How to collect 5 million users' tweets


#1

Hello, for my Ph.D. thesis, I need to collect tweets of 5 million users for a month. I was planning to use Streamin API with filter option but it allows me to collect only 5000 users’ tweets. Do you have any better suggestions? Or, do I need to create 1000 apps and use their API keys, and collect all the data I need, which sounds impossible to do.


#2

Before starting such a program you should carefully check our developer rules of the road and related policies, especially regarding permission to collect / store tweet data.

The Streaming API is limited to listening to 5000 users on the filter endpoint.
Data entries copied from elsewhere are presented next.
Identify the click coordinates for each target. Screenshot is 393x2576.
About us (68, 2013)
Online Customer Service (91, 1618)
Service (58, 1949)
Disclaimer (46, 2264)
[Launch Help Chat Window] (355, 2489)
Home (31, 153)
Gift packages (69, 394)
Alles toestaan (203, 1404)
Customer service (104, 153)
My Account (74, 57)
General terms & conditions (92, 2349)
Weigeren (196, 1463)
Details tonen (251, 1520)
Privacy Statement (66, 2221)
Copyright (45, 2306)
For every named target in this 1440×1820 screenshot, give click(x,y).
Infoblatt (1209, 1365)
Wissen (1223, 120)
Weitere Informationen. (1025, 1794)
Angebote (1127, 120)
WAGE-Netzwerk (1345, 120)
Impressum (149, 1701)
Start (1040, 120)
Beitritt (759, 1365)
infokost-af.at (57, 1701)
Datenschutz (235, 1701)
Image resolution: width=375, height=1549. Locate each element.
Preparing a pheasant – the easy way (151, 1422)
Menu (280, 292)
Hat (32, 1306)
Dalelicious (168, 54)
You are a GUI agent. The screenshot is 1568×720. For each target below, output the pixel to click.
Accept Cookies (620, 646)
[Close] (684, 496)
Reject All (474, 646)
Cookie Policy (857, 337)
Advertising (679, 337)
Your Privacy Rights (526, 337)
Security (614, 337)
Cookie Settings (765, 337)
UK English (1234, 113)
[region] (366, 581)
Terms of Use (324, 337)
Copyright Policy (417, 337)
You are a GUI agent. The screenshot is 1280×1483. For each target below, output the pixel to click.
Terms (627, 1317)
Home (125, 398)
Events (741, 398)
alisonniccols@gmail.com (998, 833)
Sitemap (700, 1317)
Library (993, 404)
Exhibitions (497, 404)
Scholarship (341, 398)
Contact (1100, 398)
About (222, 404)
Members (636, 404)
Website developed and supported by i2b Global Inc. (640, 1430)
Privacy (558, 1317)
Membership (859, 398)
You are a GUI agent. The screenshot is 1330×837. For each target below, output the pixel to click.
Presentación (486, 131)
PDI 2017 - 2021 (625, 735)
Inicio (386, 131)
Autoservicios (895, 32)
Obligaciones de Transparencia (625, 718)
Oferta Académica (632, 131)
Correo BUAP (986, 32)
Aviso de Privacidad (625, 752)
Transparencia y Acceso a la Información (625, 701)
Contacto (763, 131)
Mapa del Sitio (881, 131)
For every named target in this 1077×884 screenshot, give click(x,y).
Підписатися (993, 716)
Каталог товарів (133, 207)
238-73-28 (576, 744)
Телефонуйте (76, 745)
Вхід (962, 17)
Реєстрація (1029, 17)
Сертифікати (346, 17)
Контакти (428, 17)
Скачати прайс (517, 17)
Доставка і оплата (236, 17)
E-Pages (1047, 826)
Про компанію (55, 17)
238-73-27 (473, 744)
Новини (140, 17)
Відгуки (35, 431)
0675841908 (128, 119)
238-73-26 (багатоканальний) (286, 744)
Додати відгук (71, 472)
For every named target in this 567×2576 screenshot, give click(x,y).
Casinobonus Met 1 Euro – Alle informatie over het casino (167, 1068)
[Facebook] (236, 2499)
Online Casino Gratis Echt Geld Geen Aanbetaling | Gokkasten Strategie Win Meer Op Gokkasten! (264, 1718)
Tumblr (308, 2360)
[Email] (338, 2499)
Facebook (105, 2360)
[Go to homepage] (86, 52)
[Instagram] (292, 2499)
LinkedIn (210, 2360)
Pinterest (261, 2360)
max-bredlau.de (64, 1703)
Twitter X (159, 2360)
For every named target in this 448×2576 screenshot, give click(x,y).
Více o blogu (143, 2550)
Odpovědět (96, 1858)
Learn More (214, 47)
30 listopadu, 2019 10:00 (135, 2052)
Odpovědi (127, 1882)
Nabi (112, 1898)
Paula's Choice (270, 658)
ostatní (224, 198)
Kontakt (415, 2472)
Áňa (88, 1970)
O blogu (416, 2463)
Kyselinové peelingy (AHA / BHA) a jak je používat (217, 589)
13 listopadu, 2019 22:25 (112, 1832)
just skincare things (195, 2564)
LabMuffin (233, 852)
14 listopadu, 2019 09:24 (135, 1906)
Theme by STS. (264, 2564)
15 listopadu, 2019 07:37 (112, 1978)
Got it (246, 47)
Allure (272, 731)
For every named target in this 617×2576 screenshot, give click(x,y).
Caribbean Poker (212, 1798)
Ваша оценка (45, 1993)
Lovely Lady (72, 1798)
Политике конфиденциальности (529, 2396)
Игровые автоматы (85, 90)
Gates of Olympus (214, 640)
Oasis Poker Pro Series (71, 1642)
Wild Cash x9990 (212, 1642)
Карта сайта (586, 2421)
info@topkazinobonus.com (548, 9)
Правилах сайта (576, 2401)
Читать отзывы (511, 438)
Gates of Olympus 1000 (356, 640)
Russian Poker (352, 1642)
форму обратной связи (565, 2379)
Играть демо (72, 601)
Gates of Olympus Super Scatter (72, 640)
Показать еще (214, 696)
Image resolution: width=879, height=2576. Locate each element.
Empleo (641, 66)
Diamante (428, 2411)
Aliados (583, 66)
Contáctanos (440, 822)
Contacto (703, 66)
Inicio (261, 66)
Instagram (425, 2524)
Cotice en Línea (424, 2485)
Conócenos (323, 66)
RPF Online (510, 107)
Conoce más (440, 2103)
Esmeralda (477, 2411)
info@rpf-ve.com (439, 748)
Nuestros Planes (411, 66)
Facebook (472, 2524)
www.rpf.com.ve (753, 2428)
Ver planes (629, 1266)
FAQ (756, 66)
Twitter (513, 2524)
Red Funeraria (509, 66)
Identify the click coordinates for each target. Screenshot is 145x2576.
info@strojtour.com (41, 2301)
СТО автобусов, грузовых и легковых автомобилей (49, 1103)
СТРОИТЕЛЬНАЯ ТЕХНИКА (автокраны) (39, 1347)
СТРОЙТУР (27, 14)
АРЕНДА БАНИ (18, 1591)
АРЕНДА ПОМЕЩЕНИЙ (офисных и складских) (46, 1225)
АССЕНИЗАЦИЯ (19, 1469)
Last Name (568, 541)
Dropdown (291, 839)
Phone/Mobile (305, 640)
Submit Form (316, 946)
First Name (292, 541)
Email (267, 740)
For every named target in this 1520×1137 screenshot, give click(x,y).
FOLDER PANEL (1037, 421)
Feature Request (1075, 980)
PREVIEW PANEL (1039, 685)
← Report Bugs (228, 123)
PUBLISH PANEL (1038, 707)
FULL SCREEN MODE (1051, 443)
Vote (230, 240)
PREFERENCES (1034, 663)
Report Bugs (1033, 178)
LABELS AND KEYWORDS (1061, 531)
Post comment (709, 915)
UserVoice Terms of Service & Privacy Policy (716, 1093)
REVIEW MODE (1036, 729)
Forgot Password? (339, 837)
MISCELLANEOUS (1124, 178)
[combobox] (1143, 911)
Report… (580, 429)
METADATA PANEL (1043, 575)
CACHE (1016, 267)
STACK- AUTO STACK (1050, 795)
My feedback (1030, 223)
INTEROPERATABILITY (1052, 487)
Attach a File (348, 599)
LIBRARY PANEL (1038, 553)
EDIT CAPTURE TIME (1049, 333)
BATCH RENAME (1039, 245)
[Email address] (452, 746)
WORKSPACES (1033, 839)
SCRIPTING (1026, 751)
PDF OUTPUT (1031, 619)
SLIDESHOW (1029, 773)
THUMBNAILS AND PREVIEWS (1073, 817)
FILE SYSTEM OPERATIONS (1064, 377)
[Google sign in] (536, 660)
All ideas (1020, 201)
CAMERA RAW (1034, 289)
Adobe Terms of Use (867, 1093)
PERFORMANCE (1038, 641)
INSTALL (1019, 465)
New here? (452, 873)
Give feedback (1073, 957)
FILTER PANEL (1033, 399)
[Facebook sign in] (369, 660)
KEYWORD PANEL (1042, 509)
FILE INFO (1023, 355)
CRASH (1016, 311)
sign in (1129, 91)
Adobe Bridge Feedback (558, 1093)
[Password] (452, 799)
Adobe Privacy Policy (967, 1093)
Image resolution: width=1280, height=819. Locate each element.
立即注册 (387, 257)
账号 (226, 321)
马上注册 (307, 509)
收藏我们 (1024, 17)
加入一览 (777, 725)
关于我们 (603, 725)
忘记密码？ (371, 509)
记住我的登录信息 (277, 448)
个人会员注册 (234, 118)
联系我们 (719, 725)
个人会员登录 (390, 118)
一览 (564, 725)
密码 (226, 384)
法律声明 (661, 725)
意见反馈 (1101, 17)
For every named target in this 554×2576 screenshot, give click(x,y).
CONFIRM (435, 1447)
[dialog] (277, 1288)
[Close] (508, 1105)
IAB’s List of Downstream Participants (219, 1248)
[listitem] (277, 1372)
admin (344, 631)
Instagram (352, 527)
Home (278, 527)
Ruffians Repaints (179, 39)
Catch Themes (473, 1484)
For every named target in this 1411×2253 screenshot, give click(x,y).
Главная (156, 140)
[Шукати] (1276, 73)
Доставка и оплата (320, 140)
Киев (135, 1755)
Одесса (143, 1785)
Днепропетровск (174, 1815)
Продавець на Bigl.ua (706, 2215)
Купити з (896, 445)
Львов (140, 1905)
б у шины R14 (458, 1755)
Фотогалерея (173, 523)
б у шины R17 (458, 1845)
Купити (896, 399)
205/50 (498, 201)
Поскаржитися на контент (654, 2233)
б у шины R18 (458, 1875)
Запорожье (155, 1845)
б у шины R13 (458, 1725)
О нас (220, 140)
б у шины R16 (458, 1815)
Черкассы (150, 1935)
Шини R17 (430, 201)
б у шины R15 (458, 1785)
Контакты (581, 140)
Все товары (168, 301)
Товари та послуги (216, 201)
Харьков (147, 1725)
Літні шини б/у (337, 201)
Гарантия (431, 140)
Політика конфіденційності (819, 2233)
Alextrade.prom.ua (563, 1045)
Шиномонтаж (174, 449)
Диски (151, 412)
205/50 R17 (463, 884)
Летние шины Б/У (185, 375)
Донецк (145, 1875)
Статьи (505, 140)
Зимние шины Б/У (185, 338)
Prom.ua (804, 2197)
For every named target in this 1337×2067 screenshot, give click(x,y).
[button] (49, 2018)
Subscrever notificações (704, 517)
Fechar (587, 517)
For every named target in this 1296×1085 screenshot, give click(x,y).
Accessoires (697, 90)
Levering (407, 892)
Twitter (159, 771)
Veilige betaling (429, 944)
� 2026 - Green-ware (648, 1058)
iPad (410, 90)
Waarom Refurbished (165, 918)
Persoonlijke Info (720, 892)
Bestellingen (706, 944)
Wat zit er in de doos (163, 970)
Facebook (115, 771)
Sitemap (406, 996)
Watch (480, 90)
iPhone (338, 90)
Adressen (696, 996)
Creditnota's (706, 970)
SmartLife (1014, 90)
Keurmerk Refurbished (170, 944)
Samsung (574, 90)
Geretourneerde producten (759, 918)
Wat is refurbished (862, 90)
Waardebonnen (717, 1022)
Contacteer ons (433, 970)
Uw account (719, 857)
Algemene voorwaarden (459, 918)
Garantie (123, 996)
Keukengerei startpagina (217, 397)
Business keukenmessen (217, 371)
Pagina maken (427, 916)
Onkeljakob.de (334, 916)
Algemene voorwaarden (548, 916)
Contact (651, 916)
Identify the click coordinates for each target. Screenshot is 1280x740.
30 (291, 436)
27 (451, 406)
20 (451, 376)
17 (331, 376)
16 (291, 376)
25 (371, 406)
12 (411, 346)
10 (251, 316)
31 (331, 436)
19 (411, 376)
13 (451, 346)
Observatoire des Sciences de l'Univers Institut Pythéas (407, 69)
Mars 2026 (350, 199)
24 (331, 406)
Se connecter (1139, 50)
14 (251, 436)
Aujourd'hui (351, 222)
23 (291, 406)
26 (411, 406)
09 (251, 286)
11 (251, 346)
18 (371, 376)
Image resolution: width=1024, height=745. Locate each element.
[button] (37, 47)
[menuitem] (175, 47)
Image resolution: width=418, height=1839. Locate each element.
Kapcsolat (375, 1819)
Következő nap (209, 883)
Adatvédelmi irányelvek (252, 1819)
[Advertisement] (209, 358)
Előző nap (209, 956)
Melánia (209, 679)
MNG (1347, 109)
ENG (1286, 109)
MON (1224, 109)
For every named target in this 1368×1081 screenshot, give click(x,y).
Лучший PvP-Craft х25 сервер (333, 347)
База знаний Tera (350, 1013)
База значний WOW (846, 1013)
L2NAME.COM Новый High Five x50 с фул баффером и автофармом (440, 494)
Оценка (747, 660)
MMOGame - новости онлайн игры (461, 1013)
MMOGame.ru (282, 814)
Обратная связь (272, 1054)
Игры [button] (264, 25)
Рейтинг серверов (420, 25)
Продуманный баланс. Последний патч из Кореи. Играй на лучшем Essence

For more than this, you should use a certified data partner like Gnip.


#3

Thank you for your help. I fully respect the rules and privacy. I will only store data for mining purposes and will not share to anyone.


#4

Also please note that this

goes against §3 of the Developer Rules of the Road.

Have you already identified 5m users of interest, or are you just looking for a sample of tweets across any 5m users?


#5

Thank you Isaach. Twitter does not let me create more than 3-4 apps anyway. And, I already have identified 5 million users but I could not find a way to collect their tweets. Any help would be appreciated.


#6

The free public API just isn’t really designed or intended for that volume of access. You might want to check out the commercial data products available from Gnip: www.gnip.com/products.